Click on any photo above to view all five images

Exactly 150 years after the publication of Charles Darwin’s groundbreaking book On the Origin of Species, LAU Beirut hosted a three-hour discussion on November 24 to examine his evolution theory and its social, religious and philosophical implications.

Published on November 24, 1859, On the Origin of Species presents the theory that species slowly evolve over hundreds of thousands of years through a process of natural selection. The theory was quickly adopted by the scientific community but was presented at odds with the dominant religious concept of creationism.

“I don’t know of any other book in the history of science that has had such an impact on the way we look at ourselves,” said Dr. Ramez Maluf, chair of LAU’s Communication Arts Department, who organized the event.

The discussion included presentations by Dr. Kamal Badr, the founding dean of LAU’s Gilbert and Rose-Marie Chagoury School of Medicine, as well as Dr.

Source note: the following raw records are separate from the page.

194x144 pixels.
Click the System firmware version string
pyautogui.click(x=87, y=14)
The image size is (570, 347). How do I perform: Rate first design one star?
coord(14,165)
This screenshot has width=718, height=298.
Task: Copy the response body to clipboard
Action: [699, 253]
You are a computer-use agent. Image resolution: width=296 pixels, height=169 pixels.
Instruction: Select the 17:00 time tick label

Habib Malik, LAU associate professor of history, and Mohammed Al Zein, instructor of natural sciences.

Badr presented an overview of evolution, describing it as an “excellent tool” that has helped scientists in the medical field discover biological facts, but noted that on a philosophical level, the theory may pose more questions than answers.

“Evolution is really a story of how we came about — it tells us a lot about how our species arrived to where it is,” Badr said. “Its limit however … is that by learning how we came about, we do not have any clear idea of why.”

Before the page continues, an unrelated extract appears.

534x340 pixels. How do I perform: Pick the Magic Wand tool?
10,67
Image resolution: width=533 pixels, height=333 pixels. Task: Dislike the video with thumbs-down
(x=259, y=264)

While emphasizing his firm religious beliefs, Malik presented a 30-minute speech to argue that evolution and faith are not incompatible despite widespread notion to the contrary.

He blamed “progressive secular liberals” on one side, and “traditional religious conservatives of the marginal variety” on the other, for creating and propagating the idea that faith and evolution clash.

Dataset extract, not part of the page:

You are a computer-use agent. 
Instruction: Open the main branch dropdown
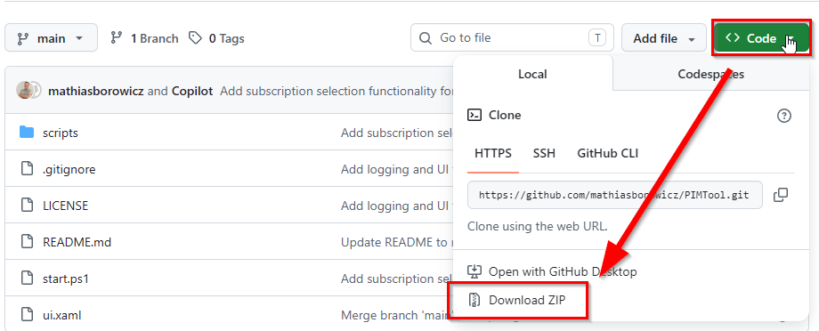52,37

“This entire debate for the vast majority of Christian believers is much ado about nothing,” Malik said. “Darwin did nothing less than uncover how life develops over time — what a marvelous and colossal achievement.”

Al Zein’s presentation focused on the influence of Darwin’s theory in 19th-century Beirut. He recanted the story of the “Lewis Affair” in 1882 at the American University in Beirut, then known as the Syrian Protestant College, involving Ray Lewis, a popular American professor of chemistry and geology at the school.

During a graduation speech Lewis was asked to give at the university that year, he identified Darwin as being among four “ideal men of science,” which caused an uproar among faculty who scoffed at the very mention of Darwin, bringing Lewis to resign over his statement.

“This generated the first student revolution in the Arab world,” Al Zein said, describing student support for the professor. “They went on strike and decided not to go back to class until Lewis came back.”